PENERAPAN DATA MINING DENGAN ALGORITMA NAIVE BAYES CLASSIFIER DALAM MEMPREDIKSI PEMBELIAN CAT

Authors

  • Fitriana Harahap Universitas Potensi Utama
  • Nidia Enjelita Saragih Universitas Potensi Utama
  • Elida Tuti Siregar Universitas Potensi Utama
  • Husin Sariangsah Universitas Potensi Utama

DOI:

https://doi.org/10.33884/jif.v9i01.3702

Keywords:

Data mining, Puchase of paint, Naive bayes

Abstract

Companies need several types of communication technology that can predict customer purchase interest, the goal is that the company can properly consider product sales and determine the company's paint product supply.

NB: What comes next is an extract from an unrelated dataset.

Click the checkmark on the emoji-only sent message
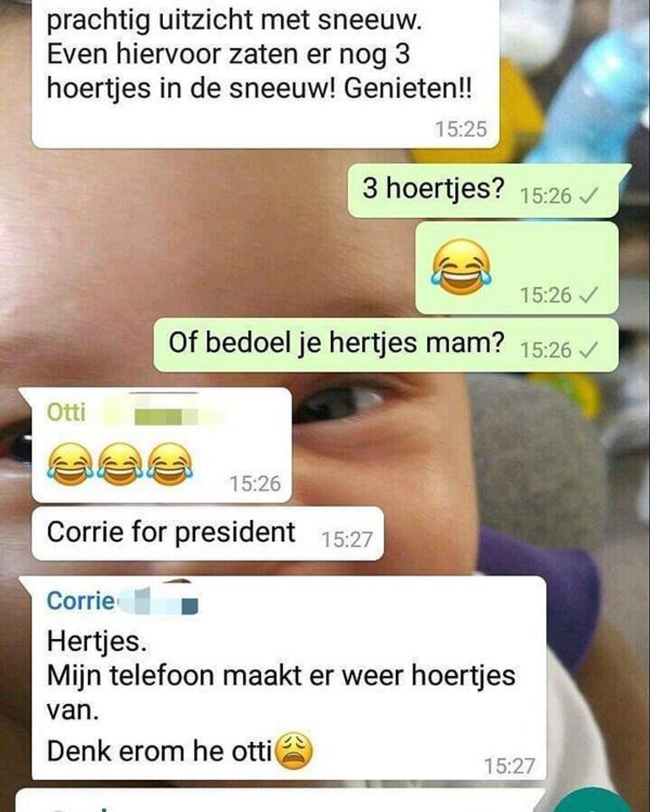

So far, the decision of the Home Smart sales manager has been made by looking at the closeness of the supplier relationship and how many sponsors are funding the company. So that sometimes the product cannot compete with other companies. The Naive Bayes classifier algorithm is one of the algorithms included in the classification technology. The application of the Naive Bayes method is expected to predict paint purchases from suppliers. From 60 paint purchase data tested with the Naive Bayes method, the results reached 80% of the accuracy of the predictions. Of the 60 tested paint purchase data, 48 paint purchase data were successfully classified correctly.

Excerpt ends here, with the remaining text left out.